[[ RECORDS SHOWN, beginning ]]
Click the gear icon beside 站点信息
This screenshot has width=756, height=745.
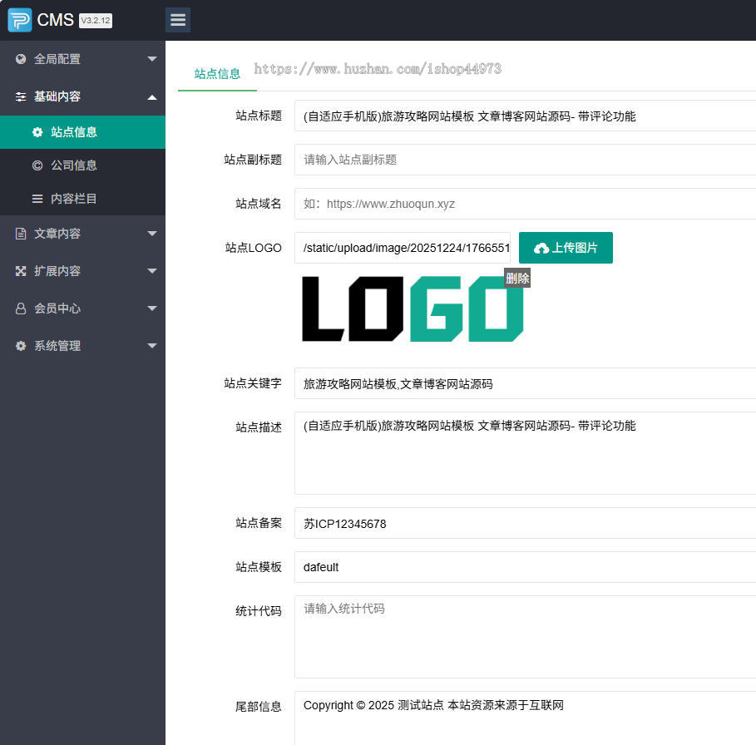[x=37, y=132]
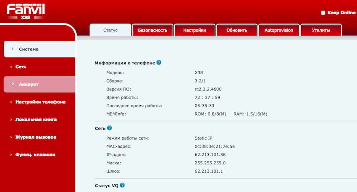The height and width of the screenshot is (192, 357).
Task: Open the Обновить tab
Action: [236, 30]
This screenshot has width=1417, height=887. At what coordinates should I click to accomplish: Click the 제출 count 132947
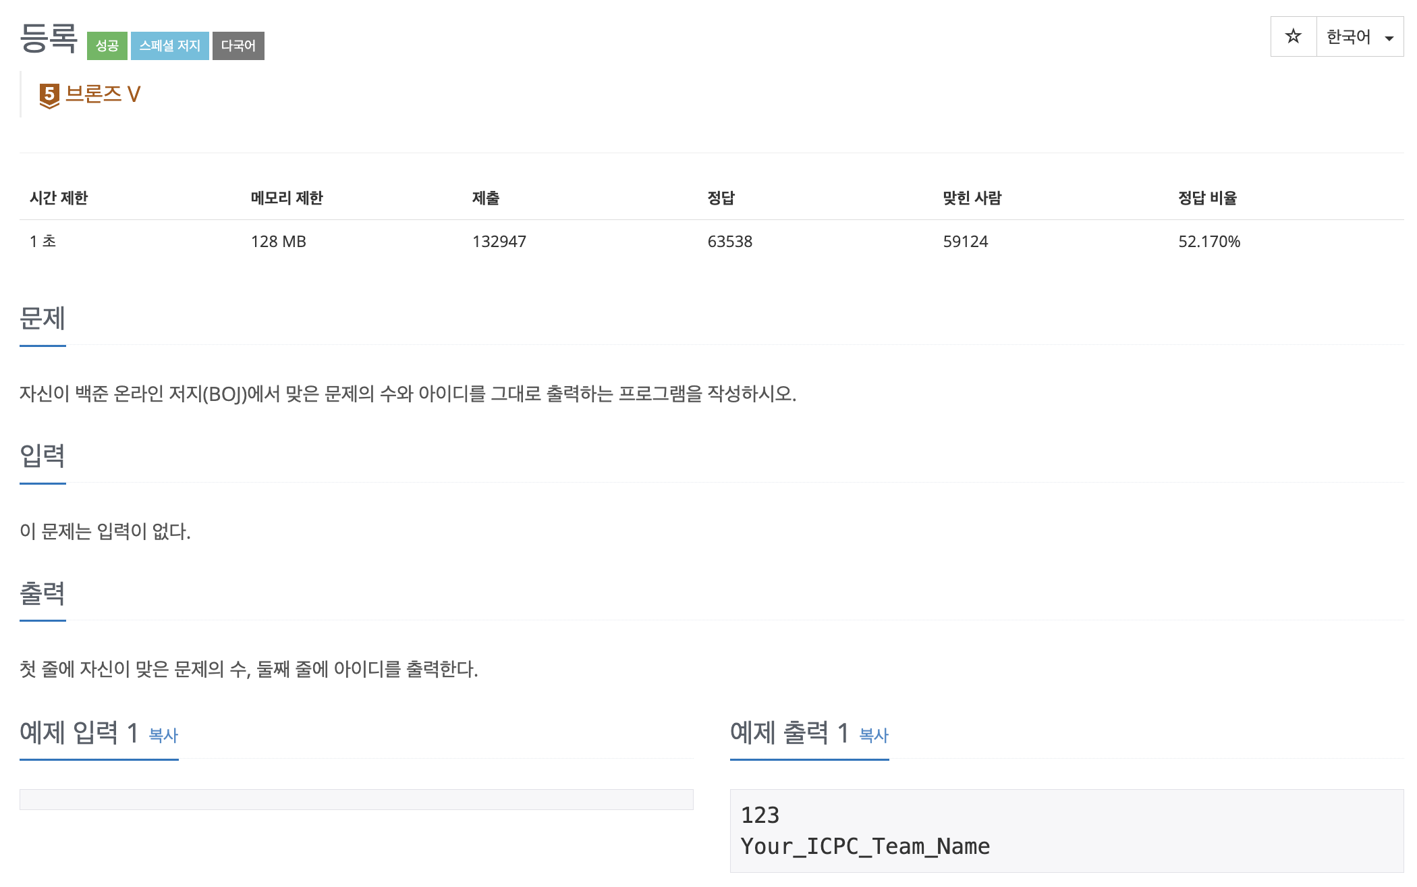pyautogui.click(x=499, y=242)
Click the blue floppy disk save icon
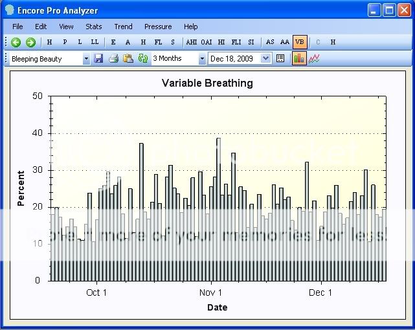Viewport: 415px width, 330px height. 98,58
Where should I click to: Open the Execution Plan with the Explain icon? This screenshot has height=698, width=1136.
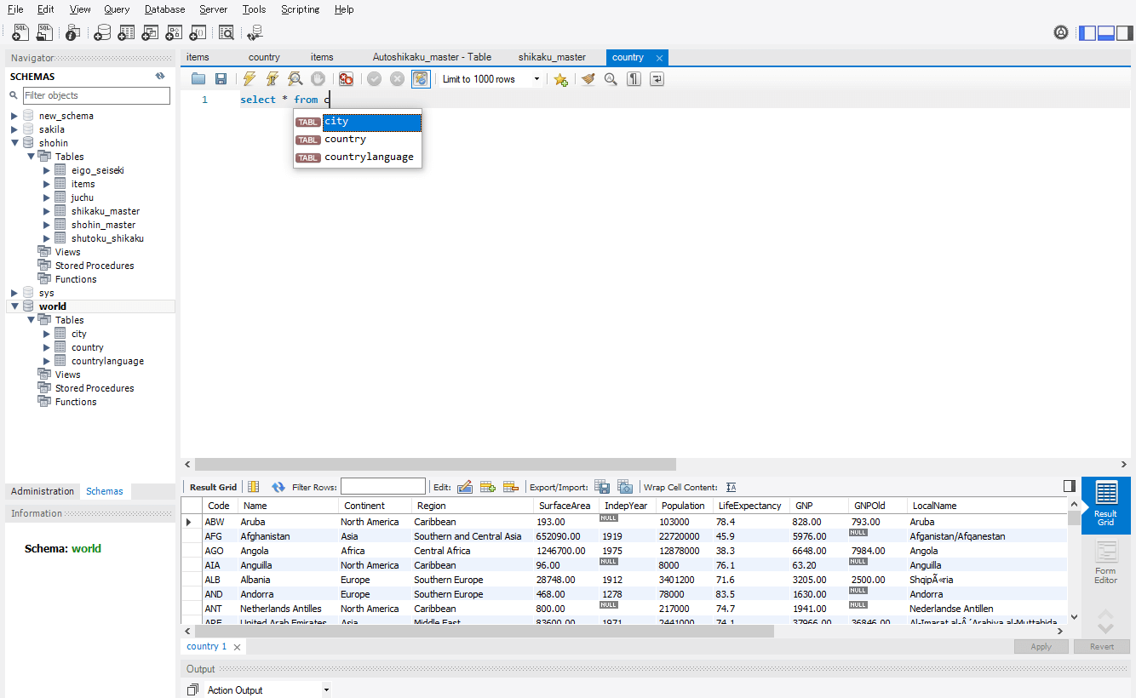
[[ RECORDS SHOWN, end ]]
EXERCISE INSTRUCTIONS —
Copy the entries exactly. Leave out the images.

RESULT OF THIS EXERCISE —
Click the gear icon beside 站点信息
This screenshot has width=756, height=745.
[x=37, y=132]
The height and width of the screenshot is (192, 357).
Task: Open the Обновить tab
Action: [236, 30]
This screenshot has width=1417, height=887. At what coordinates should I click to accomplish: Click the 제출 count 132947
pyautogui.click(x=499, y=242)
Click the blue floppy disk save icon
Viewport: 415px width, 330px height. 98,58
Where should I click to: Open the Execution Plan with the Explain icon? This screenshot has height=698, width=1136.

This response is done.